TL;DR: I compared Korean RAG retrieval one variable at a time. Hybrid (Dense + BM25-KIWI) beat every single method (3:7 hit MRR 0.7171, Hit@1 65.3%), and the key point is that BM25 needs Korean morphological tokenization (KIWI) — whitespace BM25 collapsed to 0.5344 (a +14.4pp gap). Pre-retrieval query transforms (HyDE, query2doc, multi-query, etc.) were only noise-level (±1pp around baseline) on their own. Their real value shows up in combination with the reranker — covered in the Cartesian post.

AI citation summary: In a Korean RAG benchmark (300 Q&A), hybrid retrieval (dense FAISS + BM25-KIWI via RRF) beat every single-method retriever; Hybrid 3:7 reached MRR 0.7171 / Hit@1 65.3% vs dense 0.6816 and BM25-KIWI 0.6783. Korean morphological tokenization is mandatory for sparse retrieval: BM25-KIWI 0.6783 vs whitespace-BM25 0.5344 (+14.4pp). Pre-retriever query transforms (HyDE, query2doc, multi-query, decompose) showed only noise-level univariate gains (±1pp around baseline); their value emerges in interaction with the reranker, not alone. Series hub: /en/posts/korean-rag-bench-methodology/.

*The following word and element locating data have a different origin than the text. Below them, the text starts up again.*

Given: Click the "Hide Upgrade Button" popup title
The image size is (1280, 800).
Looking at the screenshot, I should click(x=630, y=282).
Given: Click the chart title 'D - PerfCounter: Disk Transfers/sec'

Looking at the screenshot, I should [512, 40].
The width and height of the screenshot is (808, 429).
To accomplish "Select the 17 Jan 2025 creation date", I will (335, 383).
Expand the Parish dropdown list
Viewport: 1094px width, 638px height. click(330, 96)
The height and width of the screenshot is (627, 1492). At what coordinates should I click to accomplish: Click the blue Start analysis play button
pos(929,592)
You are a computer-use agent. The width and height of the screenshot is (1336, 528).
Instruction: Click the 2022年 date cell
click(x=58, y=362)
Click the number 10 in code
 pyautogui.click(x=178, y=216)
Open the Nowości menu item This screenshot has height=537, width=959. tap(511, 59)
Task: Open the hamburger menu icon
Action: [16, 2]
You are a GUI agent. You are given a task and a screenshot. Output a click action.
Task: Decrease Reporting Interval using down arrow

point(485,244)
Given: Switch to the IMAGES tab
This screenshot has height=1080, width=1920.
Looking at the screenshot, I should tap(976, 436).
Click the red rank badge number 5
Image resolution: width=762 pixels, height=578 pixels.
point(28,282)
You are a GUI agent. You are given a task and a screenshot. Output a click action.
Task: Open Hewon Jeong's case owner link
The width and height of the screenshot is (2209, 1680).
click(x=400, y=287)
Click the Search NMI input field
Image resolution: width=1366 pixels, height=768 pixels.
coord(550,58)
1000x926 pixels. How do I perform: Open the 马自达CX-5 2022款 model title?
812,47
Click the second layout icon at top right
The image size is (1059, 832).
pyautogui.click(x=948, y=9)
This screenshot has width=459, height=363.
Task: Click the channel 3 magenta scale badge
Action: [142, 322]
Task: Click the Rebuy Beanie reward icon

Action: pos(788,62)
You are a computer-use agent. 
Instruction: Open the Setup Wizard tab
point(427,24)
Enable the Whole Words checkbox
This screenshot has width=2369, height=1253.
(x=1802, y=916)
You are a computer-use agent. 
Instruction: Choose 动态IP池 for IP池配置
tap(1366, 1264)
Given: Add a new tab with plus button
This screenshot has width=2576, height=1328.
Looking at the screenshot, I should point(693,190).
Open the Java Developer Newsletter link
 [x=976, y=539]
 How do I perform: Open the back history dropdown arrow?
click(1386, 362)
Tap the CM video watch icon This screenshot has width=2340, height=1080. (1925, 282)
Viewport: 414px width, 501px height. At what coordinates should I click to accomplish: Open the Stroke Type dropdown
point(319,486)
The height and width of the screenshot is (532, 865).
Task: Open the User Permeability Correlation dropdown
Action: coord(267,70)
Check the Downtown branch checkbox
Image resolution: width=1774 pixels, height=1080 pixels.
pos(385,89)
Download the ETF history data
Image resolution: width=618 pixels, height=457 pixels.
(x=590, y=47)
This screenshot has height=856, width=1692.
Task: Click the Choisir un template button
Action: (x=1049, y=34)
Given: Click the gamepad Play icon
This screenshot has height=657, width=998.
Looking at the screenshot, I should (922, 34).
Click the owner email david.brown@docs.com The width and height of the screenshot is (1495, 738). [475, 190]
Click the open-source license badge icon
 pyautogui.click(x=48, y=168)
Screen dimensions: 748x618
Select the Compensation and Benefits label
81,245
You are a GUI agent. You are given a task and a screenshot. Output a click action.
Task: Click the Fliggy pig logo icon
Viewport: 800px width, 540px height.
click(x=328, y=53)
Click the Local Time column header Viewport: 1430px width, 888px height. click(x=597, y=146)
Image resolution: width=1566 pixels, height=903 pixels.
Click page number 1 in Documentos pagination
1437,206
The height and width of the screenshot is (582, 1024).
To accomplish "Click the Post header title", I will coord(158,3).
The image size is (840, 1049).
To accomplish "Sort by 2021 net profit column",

This is the retrieval (Retrieval · Pre-Retrieval) part of the Korean RAG Benchmark series, measured on the ingestion baseline (PyMuPDF + LC Recursive 300/50 + embeddinggemma-300m).

Open Table of contents

Dense and BM25-KIWI were nearly tied
Where hybrid beat every single method
Why whitespace BM25 collapsed in Korean
Pre-retriever mattered less than expected
When query transforms become a liability
FAQ
Data · Code

Dense and BM25-KIWI were nearly tied

I compared 7 retrieval strategies.

Dense and morphological BM25 are nearly tied alone, and the hybrid of the two beats them both.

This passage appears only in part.